§ Aim of the task
Copy out the lines exactly as they stand, everything from the line containing "Click the Advanced" down to the line containing "Viewport: 1404px width, 924px", both included.

Entries from a dataset

┏━━

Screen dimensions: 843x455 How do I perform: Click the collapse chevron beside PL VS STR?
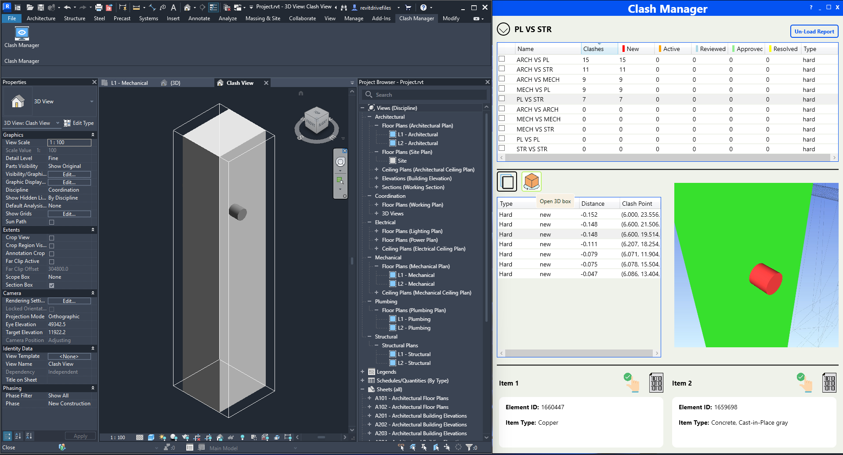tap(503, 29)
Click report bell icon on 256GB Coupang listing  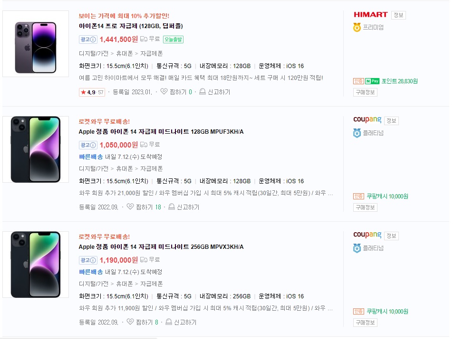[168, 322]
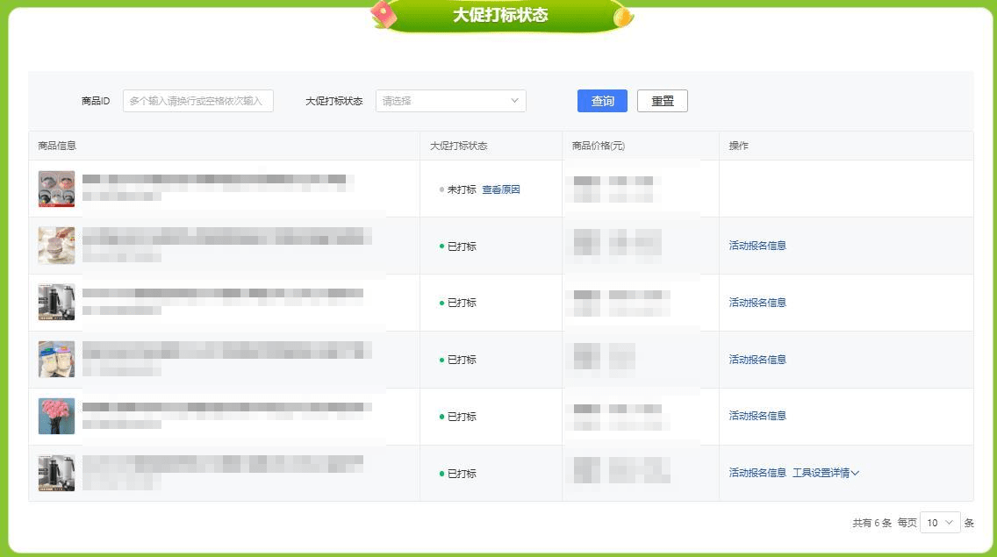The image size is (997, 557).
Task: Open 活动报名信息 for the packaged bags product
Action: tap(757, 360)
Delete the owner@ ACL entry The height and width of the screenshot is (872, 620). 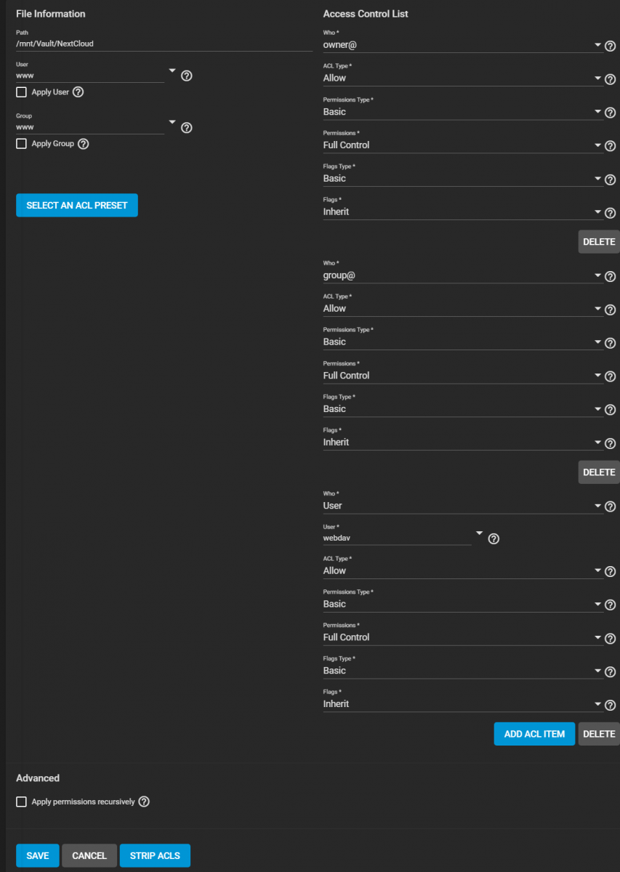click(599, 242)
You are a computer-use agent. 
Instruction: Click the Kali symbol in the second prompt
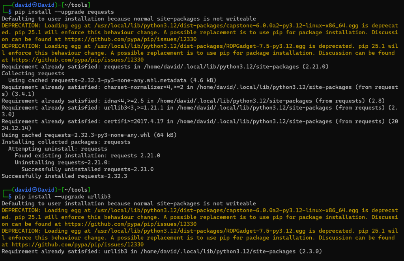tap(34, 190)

┗━━
┏━━

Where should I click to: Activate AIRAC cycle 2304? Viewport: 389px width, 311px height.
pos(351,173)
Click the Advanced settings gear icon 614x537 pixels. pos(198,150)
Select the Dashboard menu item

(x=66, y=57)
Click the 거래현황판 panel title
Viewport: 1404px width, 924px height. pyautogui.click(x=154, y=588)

┗━━
┏━━

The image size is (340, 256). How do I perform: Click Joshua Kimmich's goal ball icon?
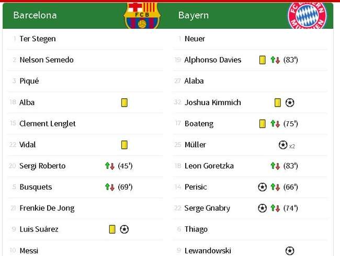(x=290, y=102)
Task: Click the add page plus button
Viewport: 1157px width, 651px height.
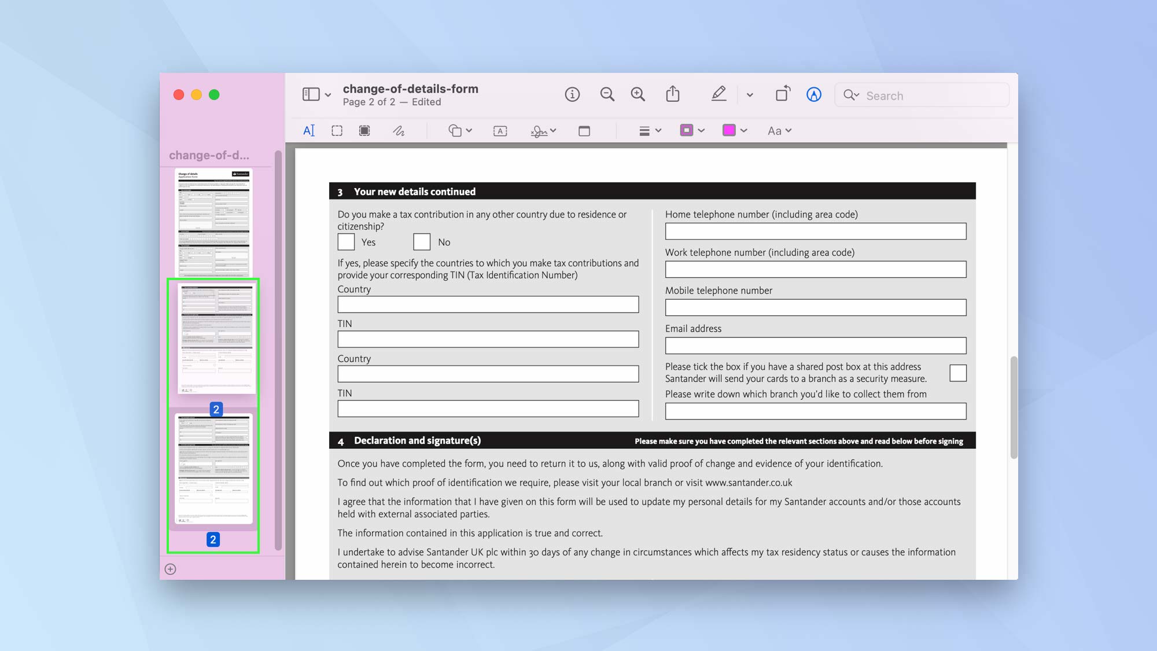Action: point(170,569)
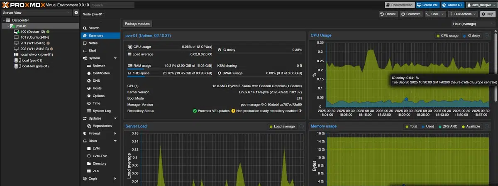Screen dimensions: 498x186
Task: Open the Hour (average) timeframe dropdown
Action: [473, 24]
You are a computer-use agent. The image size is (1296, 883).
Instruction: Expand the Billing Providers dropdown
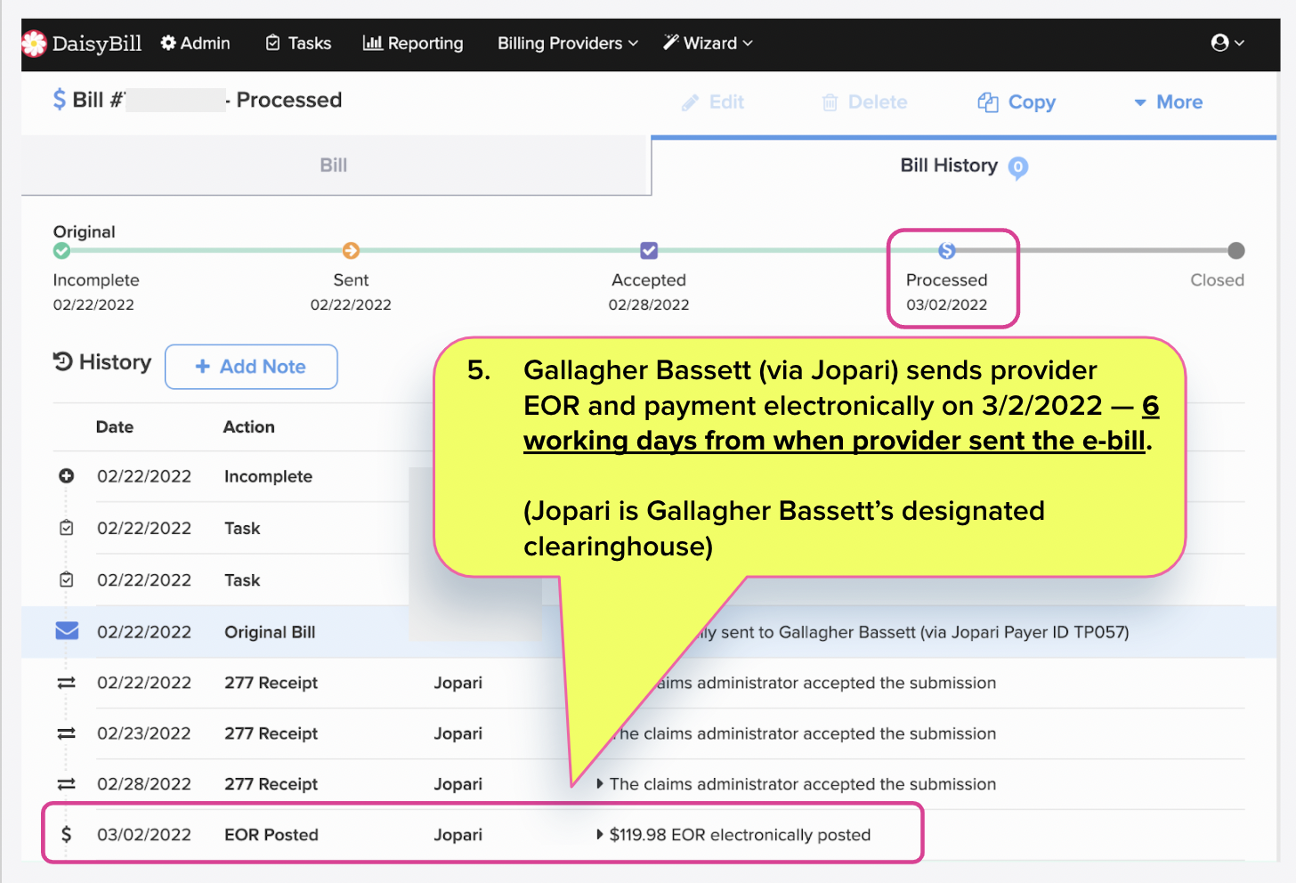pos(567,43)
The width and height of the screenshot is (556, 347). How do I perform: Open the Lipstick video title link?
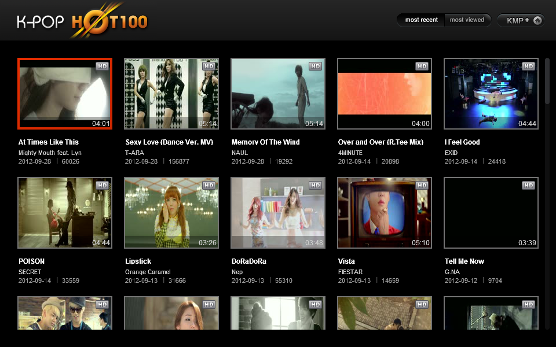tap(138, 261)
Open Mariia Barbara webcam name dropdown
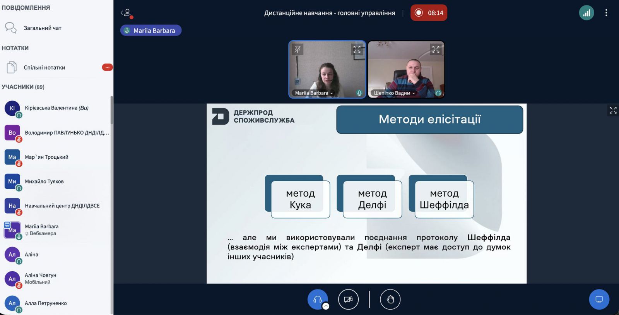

┗━━

§ Result of this task
Click the Advanced settings gear icon 614x537 pixels. pos(198,150)
Select the Dashboard menu item

(x=66, y=57)
Click the 거래현황판 panel title
Viewport: 1404px width, 924px height. pyautogui.click(x=154, y=588)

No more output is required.